Réécrivez tout ce qui va de « Nous franchissons bientôt » jusqu'à « et cette insouciance! » dans le récit d'ascension, en remplaçant « avalanches » par « coulées ».

TEXTE FOURNI:
============================================================

Nous franchissons bientôt le premier obstacle: le ressaut où débute l' arête Moore - et nous descendons au revers dans le bassin postérieur du glacier de la Brenva. Les avalanches ont laissé ici des sillons profonds de plusieurs mètres. Nous y descendons à tâtons... Cinq heures plus tard, nous ne pourrions plus nous y mouvoir avec cette lenteur et cette insouciance!

Nous voici iu point d' attaque de la montée. Il est 3 heures moins le quart quand nous nous engageons dans l' ascension laborieuse du premier cône d' avalanche au pied de la muraille. Si cela continue, santé! Mais en voici d' autres. La paroi devient raide, joliment raide... et même verticale, surplombante. Nous devons tourner le premier escarpement par la droite, dans une coulisse.Vient ensuite le deuxième ressaut, et pour finir nous sommes pris dans un labyrinthe de crevasses et de gouffres qui font béer leurs vilaines gueules. Et après? Il fait encore nuit noire et nos lampes frontales n' éclairent pas bien loin. Là-haut à gauche il semble que nous devrions atteindre la pente de glace conduisant au glacier suspendu à mi-hauteur de la paroi. Mais comment gagner cette pente? Tandis que nous délibérons, une huchée nous parvient: « Ja duli-duli-duu! » et là-haut, bien loin dans le flanc de la Brenva, on balance une lumière minuscule. Nos camarades ont gagné le premier escarpement. Le sentiment d' une solidarité nous remplit de joie: nous ne sommes donc pas entièrement isolés dans ces lieux sauvages où toute chose possède des proportions démesurées.

============================================================

LIGNES DE DONNÉES:
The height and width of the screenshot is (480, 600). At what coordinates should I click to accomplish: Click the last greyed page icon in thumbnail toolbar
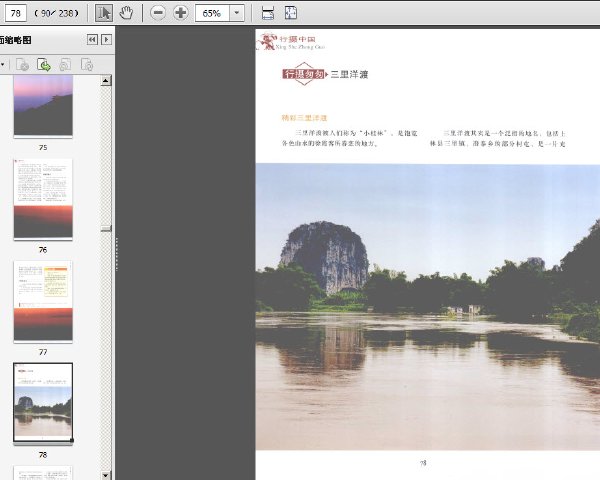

============================================================

CORRIGÉ:
Nous franchissons bientôt le premier obstacle: le ressaut où débute l' arête Moore - et nous descendons au revers dans le bassin postérieur du glacier de la Brenva. Les coulées ont laissé ici des sillons profonds de plusieurs mètres. Nous y descendons à tâtons... Cinq heures plus tard, nous ne pourrions plus nous y mouvoir avec cette lenteur et cette insouciance!